- [Material provided]
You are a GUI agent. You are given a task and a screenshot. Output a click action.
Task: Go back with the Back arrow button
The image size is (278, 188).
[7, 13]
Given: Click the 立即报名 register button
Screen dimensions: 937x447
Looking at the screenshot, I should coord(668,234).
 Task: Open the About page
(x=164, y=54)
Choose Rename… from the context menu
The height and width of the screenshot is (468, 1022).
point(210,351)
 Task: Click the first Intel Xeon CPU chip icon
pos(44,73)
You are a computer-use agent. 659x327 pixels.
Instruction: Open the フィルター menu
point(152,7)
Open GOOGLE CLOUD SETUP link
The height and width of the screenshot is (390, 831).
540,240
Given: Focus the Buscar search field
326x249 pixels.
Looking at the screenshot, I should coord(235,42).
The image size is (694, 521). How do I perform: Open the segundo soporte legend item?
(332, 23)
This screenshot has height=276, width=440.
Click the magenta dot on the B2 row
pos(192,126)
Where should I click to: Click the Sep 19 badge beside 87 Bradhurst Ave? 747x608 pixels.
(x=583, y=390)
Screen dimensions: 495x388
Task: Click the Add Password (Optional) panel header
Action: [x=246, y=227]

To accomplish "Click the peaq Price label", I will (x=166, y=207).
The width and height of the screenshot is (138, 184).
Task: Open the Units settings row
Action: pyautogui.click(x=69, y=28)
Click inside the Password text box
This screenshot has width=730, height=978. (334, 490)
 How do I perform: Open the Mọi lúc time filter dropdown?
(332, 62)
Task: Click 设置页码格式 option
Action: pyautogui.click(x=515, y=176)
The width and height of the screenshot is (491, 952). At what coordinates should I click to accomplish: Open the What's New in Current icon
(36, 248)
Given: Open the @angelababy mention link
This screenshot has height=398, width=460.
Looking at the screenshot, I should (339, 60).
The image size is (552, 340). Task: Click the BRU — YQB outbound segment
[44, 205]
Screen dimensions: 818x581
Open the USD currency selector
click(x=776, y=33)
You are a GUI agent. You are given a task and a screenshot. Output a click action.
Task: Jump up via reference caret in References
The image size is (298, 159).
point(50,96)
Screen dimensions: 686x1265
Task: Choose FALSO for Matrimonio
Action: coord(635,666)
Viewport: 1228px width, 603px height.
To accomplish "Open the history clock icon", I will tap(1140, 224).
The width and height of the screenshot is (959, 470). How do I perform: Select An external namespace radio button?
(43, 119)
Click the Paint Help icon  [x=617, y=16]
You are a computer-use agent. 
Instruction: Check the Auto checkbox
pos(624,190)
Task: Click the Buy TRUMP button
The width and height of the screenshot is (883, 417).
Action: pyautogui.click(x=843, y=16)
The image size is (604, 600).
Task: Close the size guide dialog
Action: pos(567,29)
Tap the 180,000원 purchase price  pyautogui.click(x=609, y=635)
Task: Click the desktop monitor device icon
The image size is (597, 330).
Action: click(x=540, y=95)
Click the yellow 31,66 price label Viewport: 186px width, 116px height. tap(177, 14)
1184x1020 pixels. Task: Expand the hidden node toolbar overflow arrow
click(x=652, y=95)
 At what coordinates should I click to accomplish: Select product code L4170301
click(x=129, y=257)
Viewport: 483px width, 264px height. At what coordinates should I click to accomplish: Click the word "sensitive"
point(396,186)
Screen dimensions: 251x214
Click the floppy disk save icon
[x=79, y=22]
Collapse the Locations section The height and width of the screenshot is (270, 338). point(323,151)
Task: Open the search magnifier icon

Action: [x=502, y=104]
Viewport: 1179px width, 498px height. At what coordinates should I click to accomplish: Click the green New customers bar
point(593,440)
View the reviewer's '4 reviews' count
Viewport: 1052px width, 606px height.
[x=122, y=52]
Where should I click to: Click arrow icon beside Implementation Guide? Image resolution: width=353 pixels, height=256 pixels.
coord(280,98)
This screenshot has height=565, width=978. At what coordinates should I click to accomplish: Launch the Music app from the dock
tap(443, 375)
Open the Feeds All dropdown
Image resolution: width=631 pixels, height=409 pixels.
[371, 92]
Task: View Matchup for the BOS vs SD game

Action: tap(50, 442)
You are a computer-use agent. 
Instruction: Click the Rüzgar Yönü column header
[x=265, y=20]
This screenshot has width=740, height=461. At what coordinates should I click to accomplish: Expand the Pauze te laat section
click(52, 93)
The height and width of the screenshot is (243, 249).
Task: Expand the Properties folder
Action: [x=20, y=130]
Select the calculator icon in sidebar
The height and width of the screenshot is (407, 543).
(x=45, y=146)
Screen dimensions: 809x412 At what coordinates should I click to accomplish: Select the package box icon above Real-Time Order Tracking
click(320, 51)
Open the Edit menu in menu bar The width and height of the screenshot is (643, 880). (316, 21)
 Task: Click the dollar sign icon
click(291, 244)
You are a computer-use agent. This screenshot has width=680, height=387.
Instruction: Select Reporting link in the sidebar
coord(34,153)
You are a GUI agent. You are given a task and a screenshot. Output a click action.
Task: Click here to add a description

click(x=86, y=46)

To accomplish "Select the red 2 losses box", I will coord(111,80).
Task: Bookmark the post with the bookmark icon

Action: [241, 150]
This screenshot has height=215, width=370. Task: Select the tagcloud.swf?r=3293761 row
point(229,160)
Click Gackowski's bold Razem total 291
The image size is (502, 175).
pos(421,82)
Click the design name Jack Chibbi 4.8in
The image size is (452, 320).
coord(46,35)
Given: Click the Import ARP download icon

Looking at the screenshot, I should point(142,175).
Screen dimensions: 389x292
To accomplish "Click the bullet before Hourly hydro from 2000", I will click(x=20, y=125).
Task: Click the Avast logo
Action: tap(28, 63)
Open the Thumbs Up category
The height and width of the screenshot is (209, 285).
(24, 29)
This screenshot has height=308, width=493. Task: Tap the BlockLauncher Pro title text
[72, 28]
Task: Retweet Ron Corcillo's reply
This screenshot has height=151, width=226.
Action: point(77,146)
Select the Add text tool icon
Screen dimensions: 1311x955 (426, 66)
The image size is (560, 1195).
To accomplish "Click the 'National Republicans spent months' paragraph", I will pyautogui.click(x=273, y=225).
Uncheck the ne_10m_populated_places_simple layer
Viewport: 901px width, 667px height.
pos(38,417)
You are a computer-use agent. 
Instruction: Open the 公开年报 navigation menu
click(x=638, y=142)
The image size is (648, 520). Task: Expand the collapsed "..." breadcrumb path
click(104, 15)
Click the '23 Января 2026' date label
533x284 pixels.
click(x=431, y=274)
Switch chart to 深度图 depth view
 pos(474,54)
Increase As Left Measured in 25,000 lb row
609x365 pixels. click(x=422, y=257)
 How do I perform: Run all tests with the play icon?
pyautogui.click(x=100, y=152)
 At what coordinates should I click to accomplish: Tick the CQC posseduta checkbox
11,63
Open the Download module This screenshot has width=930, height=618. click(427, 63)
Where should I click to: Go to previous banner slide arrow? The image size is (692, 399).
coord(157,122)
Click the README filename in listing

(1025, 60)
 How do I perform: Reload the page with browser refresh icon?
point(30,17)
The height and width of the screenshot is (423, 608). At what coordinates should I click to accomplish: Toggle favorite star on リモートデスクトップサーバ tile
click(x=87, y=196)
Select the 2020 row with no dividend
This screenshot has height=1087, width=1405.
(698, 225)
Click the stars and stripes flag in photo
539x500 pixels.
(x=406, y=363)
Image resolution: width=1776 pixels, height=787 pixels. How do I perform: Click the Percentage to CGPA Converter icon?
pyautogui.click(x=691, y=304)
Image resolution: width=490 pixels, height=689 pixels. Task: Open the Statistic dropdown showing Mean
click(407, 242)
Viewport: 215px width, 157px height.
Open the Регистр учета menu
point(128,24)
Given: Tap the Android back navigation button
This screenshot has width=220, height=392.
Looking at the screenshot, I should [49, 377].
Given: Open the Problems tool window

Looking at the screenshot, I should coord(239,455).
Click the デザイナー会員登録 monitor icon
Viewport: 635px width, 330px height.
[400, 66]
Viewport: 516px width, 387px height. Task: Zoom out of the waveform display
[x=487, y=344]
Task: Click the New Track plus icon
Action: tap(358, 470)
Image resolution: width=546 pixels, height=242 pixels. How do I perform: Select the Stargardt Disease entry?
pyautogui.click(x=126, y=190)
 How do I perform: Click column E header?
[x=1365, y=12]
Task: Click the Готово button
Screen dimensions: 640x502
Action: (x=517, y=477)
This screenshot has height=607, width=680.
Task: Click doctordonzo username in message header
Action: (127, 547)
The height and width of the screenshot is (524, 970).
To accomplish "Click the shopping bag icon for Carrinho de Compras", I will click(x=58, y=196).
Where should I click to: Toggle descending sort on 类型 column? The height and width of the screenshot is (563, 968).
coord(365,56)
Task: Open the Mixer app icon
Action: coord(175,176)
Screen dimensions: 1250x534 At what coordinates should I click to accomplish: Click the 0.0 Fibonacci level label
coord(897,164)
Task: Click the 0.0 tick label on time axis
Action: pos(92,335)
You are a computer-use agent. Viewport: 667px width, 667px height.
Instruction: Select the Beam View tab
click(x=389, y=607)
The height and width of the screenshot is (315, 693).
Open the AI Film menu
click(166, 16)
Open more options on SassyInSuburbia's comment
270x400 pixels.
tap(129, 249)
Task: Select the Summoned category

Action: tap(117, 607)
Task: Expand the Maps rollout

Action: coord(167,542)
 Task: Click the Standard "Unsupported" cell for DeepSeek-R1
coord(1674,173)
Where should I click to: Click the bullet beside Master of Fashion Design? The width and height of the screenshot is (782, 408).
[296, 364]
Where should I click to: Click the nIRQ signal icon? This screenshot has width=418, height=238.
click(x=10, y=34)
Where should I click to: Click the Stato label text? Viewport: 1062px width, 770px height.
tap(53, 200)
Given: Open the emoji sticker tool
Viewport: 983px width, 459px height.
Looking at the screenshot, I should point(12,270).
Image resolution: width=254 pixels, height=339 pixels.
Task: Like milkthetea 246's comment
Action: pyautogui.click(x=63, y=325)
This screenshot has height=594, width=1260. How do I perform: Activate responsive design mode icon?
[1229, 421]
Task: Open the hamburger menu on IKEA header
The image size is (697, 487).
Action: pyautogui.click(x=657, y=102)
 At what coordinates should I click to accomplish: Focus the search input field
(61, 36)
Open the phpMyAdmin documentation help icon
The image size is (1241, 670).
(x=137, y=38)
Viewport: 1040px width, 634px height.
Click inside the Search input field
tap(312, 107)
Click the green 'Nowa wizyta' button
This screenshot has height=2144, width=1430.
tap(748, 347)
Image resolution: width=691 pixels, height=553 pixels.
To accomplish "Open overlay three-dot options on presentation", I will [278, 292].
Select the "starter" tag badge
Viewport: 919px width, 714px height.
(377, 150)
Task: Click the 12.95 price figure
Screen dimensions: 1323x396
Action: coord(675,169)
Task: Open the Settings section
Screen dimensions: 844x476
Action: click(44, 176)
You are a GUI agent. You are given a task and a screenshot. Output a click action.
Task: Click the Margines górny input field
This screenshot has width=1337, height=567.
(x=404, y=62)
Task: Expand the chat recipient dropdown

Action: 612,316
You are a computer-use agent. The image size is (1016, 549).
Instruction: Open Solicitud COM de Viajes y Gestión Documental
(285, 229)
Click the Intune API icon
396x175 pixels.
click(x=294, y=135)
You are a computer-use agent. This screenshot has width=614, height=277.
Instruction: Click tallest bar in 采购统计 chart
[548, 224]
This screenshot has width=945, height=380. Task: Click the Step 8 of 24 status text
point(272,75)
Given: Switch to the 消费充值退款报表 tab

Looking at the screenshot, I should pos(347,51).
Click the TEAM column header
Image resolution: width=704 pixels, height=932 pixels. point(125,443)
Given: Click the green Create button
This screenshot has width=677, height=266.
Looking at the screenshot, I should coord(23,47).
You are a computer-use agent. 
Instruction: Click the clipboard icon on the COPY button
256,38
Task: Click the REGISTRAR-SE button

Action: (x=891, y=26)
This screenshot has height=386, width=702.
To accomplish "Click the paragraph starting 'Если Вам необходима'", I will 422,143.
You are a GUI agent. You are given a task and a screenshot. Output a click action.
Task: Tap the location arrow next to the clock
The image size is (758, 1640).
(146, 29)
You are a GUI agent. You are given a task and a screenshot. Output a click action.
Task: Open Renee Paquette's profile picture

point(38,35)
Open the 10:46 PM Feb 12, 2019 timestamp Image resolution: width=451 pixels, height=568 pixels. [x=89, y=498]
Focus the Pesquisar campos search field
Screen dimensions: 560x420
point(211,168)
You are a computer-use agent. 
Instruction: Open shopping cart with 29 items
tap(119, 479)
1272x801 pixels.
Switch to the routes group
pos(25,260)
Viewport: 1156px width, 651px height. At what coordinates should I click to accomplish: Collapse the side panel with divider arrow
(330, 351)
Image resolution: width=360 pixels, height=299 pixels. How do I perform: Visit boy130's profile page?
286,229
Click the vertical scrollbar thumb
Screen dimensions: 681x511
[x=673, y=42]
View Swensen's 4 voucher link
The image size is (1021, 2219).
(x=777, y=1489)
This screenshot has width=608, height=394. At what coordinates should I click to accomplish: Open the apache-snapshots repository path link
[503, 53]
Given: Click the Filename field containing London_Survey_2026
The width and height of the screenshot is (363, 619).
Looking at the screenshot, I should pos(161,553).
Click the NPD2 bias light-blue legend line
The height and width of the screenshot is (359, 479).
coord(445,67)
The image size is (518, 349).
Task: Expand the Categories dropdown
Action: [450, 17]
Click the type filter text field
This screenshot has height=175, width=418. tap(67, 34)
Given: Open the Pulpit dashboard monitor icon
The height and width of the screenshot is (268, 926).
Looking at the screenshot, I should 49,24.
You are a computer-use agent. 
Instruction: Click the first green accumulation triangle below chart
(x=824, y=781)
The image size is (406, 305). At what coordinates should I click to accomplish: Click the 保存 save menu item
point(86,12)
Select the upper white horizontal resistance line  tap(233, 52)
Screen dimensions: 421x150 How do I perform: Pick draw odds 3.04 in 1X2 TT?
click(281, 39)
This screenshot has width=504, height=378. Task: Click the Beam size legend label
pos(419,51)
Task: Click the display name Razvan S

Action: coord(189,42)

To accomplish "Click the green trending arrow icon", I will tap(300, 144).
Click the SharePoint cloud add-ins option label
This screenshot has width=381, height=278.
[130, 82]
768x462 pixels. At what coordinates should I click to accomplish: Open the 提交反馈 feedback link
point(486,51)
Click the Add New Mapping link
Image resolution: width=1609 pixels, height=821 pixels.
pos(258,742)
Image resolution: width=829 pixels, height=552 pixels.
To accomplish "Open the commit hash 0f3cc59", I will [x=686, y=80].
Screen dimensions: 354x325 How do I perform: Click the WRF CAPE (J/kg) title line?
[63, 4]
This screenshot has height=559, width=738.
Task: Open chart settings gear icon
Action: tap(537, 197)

- [Task] Would you please repeat exactly the lines above, starting at the line with "Given: Click the Filename" and stopping at the line with "Select the upper", both included?

- [Worked solution]
Given: Click the Filename field containing London_Survey_2026
The width and height of the screenshot is (363, 619).
Looking at the screenshot, I should pos(161,553).
Click the NPD2 bias light-blue legend line
The height and width of the screenshot is (359, 479).
coord(445,67)
The image size is (518, 349).
Task: Expand the Categories dropdown
Action: [450, 17]
Click the type filter text field
This screenshot has height=175, width=418. tap(67, 34)
Given: Open the Pulpit dashboard monitor icon
The height and width of the screenshot is (268, 926).
Looking at the screenshot, I should 49,24.
You are a computer-use agent. 
Instruction: Click the first green accumulation triangle below chart
(x=824, y=781)
The image size is (406, 305). At what coordinates should I click to accomplish: Click the 保存 save menu item
point(86,12)
Select the upper white horizontal resistance line  tap(233, 52)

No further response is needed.